PROBLEM:
Which lines below mention "computer"? Pick each one out.

====== DATA EXTRACTS ======

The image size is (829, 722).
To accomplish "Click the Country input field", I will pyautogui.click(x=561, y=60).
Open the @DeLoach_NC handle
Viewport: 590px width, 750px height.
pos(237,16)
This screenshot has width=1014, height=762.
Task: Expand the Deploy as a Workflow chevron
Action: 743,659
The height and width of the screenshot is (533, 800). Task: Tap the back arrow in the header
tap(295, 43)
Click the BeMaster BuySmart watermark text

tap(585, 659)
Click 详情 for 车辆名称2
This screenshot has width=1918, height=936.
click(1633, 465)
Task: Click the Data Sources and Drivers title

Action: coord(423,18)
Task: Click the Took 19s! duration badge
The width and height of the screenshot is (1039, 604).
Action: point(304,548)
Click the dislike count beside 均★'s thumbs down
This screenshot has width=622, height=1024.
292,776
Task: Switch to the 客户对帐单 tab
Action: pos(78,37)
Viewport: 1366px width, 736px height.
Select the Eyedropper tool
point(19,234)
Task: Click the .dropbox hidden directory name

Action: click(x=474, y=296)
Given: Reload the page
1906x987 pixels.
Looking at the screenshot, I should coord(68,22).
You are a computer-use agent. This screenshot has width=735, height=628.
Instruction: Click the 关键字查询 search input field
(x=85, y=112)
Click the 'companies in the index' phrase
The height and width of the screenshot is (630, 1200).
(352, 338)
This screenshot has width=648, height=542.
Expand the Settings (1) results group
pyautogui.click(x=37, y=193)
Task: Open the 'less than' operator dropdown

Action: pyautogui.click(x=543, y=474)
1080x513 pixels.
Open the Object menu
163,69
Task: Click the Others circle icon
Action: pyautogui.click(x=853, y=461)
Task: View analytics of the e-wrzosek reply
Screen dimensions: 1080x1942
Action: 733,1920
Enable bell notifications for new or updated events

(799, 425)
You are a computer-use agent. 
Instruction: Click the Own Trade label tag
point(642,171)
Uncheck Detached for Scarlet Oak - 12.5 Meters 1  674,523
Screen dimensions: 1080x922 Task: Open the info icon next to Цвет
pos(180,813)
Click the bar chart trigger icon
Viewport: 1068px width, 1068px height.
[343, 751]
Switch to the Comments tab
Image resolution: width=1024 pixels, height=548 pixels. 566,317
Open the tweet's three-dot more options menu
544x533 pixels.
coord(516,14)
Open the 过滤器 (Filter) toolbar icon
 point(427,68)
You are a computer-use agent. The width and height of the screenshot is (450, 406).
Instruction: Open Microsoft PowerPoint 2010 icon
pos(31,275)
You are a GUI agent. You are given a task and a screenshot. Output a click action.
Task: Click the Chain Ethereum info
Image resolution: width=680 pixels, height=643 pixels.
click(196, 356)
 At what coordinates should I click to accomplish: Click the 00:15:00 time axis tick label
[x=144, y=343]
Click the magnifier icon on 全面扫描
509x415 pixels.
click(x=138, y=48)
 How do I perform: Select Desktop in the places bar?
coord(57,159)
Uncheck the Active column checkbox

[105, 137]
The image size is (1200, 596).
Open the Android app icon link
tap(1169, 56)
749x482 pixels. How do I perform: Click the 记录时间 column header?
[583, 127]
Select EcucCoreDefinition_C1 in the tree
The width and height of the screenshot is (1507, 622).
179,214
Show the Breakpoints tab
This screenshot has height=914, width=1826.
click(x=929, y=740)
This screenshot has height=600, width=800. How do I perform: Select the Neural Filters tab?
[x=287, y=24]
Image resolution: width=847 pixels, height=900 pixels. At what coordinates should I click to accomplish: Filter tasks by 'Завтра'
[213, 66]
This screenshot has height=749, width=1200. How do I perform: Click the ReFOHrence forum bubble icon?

======

RESULT BELOW:
You are a computer-use agent. This screenshot has width=735, height=628.
You are a computer-use agent. 
You are a computer-use agent. The width and height of the screenshot is (450, 406).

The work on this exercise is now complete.